2008-03-05 06:44:37 | 映画の感想(た行)
 (原題:Days of Thunder )90年作品。監督がトニー・スコット、主演がトム・クルーズ、といえば「トップガン」を思いだすが、この「デイズ・オブ・サンダー」はそのコンビの2作目である。題材がストックカー・レースであることから、「トップガン」のジェット戦闘機の空中戦がカーレースに変わっただけの映画ではないか、と誰でも一瞬思う。しかし、よく考えてみたら、いくら能天気のトニー・スコット監督でも、飛行機がクルマに変わっただけ、などという単純なドラマは作るわけがない、もうちょっとワザを見せて、違ったアプローチでいくはずだ、と思い直す。・・・・だが、この監督の能天気はハンパなものじゃなかった。彼は見事にここに「トップガンのカーレース版」を作りあげてしまった。

 トム・クルーズ演じる一匹狼のカーレーサーが、どんどんのし上がっていって、最後にはデイトナ500マイル・レースで活躍する。もちろんその過程には、ライバルとの葛藤もあり、保護者みたいなベテランのレース関係者もいる。さらにはロマンスもある、といったぐあいで、何から何まで「トップガン」の二番煎じ。
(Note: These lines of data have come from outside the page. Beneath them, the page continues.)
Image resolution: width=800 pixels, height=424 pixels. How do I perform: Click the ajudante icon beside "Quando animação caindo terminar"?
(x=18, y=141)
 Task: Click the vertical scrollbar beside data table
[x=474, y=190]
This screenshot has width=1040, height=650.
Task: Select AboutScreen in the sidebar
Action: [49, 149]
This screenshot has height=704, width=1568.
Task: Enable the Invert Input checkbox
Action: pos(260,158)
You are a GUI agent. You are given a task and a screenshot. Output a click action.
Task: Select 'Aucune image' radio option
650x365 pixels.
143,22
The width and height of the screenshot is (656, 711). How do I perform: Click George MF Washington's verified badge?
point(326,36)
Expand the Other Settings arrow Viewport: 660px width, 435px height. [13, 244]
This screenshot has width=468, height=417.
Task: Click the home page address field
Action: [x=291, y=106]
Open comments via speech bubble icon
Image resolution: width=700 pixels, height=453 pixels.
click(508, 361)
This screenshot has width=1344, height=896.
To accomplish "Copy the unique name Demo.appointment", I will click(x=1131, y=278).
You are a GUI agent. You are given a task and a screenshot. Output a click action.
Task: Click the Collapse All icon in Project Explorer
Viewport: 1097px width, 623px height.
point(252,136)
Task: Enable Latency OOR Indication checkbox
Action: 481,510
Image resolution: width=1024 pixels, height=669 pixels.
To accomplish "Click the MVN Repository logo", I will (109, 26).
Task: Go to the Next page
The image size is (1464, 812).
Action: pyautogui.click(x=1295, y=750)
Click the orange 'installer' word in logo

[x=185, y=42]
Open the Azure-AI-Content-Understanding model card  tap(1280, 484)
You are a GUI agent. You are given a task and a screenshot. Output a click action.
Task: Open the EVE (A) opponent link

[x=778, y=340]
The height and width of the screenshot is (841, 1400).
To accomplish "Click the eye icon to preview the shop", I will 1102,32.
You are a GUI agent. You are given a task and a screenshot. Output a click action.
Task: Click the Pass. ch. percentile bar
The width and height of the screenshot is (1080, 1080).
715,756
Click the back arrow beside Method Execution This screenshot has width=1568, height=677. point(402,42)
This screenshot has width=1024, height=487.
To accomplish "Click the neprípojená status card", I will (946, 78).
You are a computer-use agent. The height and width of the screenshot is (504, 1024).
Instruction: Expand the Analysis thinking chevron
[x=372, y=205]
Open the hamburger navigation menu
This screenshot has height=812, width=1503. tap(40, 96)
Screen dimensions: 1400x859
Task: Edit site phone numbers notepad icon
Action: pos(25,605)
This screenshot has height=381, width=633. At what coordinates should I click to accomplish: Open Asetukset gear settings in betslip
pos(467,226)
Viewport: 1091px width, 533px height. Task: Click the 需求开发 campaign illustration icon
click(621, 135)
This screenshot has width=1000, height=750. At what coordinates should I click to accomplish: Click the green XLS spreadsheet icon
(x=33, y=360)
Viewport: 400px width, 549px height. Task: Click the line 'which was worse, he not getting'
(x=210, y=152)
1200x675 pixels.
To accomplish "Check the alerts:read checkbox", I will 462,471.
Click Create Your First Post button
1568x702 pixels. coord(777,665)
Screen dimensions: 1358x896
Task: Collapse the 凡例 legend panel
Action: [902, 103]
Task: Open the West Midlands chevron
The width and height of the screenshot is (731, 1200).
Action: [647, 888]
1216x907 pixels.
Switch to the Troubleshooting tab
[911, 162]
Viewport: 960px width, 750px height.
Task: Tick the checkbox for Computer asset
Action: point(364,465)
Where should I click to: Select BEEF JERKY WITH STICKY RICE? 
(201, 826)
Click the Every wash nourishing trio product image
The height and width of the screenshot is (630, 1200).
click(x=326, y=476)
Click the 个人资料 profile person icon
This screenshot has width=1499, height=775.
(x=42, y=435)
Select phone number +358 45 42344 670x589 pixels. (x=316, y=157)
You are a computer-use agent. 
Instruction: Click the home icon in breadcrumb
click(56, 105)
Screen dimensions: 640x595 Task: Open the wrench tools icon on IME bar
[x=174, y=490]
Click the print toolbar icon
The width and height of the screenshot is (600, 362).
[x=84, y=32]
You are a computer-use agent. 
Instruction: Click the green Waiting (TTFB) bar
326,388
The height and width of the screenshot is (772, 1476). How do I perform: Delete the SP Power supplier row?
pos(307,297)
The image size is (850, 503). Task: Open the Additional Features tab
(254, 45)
もう、脱帽ものだ。

 主人公の過去がどうの、レースの哲学がどうの、といった難しいことはいっさい言いっこなし。いかにしてカッコイイ映像を撮るか、ということに全力をそそいでいる。それが効を奏して、レースの場面はすっごい迫力だ。加えてサウンド・デザインも上手くいっており、これは絶対テレビ画面で見てはいけない映画だ。観たあとはみごとに何も残らないシャシンで、私としては当時としてはタカ派路線が鼻についた「トップガン」より、こっちの方が好きだ。